Is Portable Document Format obsolete?
I spent two years on a project which aimed to create highly sophisticated PDF reports for teachers. These automatically generated reports contained bar chars, pie charts, line charts, a lot of tables and everything else. It worked: end users were very happy about the new reports system. But still, something keeps bothering me.
Making PDFs can be tough. Do we still need them?
There are many ways you can generate PDF files. I started from a Java class which calculated every table cell dimensions, position of every text line etc. Then I used PHP libraries like FPDF and TCPDF. The latter had a very simple HTML parsing engine. Then I came across Zend_Pdf
and kept using it until I stumbled upon wkhtmltopdf
. Yeah, that was a blast! Someone put together a WebKit rendering engine and a PDF printer.
But even wkhtml was not prepared for all the challenges that my client had for me. Dynamic headers and footers. Sophisticated charts which I prepared as SVG files. Errors with dividing tables across multiple pages (with table headers of course). Lack of dynamic font size adjustment depending on the text amount. Trouble with applying custom fonts.
Chrome 59 offered printing to PDF via headless mode. Having recent Chrome rendering engine is great, but I lost some features available in wkhtmltopdf (like these crazy page headers and footers).
You can already see that generating proper PDF files might require a lot of tweaking and quirks. What if we don’t need PDFs at all? In the era of portable devices coming in all shapes and sizes, do we still have to limit our documents in an A4 or any other paper format?
Is PDF always a right choice for our project?

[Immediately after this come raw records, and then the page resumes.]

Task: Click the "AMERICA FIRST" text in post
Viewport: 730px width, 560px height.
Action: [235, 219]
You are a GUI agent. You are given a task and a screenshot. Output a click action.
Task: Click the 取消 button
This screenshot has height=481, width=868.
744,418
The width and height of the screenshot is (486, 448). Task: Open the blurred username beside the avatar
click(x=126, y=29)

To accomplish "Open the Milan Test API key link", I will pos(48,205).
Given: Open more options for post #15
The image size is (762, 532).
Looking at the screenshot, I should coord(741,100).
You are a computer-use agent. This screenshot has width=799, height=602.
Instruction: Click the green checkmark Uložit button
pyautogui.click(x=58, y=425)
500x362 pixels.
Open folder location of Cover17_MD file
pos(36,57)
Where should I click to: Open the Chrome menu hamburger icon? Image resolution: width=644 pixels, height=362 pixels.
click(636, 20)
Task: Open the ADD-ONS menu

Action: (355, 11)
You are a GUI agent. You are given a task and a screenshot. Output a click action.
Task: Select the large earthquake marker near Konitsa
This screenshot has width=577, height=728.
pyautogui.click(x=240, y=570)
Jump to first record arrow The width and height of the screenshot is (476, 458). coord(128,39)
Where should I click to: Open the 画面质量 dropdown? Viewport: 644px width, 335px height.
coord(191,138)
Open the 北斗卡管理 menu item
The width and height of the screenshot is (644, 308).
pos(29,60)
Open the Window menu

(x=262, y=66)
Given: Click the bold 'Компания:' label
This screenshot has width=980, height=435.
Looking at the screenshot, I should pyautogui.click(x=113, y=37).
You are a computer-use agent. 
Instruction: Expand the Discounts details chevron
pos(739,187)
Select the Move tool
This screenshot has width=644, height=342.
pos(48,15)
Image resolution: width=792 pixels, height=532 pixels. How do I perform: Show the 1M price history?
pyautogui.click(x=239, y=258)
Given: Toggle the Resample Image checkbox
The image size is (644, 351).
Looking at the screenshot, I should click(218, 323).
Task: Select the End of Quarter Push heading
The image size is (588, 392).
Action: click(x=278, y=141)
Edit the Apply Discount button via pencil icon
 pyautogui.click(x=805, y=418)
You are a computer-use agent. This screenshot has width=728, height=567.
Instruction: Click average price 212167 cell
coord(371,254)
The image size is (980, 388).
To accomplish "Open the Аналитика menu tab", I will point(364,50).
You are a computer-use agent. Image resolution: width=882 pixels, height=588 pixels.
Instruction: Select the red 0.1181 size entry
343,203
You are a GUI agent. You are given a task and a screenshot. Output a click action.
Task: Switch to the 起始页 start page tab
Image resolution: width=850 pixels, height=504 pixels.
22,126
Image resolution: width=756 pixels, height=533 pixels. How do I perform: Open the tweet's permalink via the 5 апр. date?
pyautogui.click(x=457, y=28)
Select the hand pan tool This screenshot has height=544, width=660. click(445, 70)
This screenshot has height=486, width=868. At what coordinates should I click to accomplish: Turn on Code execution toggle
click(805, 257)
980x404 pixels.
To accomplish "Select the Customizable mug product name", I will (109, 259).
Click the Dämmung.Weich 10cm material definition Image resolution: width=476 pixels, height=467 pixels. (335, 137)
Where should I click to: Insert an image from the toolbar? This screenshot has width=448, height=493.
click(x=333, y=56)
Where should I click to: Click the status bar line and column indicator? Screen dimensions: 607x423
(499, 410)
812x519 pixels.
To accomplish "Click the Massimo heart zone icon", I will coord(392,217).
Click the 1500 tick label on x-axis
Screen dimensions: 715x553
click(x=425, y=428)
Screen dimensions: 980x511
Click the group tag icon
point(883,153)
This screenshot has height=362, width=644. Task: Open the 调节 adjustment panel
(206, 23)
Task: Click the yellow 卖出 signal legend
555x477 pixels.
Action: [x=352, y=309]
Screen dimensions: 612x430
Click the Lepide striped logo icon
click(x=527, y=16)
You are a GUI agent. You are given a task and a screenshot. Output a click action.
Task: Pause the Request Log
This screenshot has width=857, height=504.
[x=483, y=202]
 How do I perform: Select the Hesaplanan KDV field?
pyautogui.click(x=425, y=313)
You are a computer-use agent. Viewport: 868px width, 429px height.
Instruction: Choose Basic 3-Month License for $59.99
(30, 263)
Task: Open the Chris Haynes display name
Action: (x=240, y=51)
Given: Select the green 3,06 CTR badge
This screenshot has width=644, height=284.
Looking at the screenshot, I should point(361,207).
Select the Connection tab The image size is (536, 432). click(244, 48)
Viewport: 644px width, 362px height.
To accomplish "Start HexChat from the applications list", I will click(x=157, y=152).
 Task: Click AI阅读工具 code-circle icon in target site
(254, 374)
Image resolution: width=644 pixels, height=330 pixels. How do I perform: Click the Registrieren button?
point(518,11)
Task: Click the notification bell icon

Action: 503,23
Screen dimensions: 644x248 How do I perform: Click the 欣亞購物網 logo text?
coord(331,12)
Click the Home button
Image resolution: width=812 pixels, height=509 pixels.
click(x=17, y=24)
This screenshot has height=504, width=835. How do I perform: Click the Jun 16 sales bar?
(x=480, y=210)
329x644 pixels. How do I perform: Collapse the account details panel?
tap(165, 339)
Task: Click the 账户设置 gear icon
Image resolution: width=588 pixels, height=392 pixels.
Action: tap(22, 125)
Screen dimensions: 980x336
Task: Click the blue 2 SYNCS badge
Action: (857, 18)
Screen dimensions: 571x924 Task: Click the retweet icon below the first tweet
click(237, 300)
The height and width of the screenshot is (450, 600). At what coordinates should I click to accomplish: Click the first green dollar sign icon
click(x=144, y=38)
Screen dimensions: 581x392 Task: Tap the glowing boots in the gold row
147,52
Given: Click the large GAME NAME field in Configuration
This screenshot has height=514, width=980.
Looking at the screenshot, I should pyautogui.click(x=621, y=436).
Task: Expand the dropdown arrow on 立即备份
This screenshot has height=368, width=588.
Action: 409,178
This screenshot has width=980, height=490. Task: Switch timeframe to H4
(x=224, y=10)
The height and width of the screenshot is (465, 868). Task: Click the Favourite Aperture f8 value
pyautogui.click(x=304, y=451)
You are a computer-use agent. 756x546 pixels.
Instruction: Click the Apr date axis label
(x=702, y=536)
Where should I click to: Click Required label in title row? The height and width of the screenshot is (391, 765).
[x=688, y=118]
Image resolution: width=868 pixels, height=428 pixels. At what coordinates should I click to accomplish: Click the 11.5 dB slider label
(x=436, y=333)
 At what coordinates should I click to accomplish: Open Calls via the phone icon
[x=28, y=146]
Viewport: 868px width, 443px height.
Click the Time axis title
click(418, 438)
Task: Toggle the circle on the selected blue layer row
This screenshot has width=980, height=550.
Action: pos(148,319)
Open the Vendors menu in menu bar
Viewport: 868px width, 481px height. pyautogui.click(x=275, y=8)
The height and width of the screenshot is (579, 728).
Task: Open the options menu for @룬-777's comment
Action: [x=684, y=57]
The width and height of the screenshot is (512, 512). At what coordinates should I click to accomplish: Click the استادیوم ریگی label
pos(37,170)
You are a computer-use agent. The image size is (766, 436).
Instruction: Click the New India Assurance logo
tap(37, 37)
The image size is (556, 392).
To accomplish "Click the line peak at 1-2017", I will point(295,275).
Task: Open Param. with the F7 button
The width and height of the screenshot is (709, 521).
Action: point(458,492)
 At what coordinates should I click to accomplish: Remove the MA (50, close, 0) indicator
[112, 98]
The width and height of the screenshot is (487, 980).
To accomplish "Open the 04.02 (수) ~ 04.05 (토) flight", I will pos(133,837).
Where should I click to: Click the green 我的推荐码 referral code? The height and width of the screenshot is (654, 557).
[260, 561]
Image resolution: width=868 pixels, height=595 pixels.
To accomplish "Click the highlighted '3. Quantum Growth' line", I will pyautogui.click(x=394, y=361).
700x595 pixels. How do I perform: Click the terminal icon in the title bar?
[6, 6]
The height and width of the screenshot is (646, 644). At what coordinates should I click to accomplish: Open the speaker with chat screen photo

Let’s think about the business needs for a while. The system I mentioned was designed for teachers who got used to print everything on a daily basis. I’m not sure how it works in other countries, but Polish teachers print a lot of stuff. They download a PDF, then print and put on their desks to discuss with pupils and their parents. That’s their habit.
I worked on a similar reporting system designed specifically for parents. The initial business decision was to copy the same well-known PDF system and do some adjustments. I asked my client: hey, do we really need to spend a lot of time fine-tuning PDFs again? Do our end users need PDFs? They have different habits, they have smartphones and tablets. They are not going to print our reports. They want a modern, responsive web app.
That’s how I convinced my client to drop PDFs in the new system. I made development a lot faster and easier. We made a modern frontend layer using ReactJS and everyone was happy with the result.
Do we still need static PDF layouts for invoices, order confirmations, tickets, magazines, official documents, reports?
In Poland, we have electronic train tickets that can be downloaded on a smartphone. It is an ordinary PDF file with all the ticket details. But all we have to do is to show a QR code during ticket control. The same applies to concert tickets. Why use PDF if a simple HTML would be enough?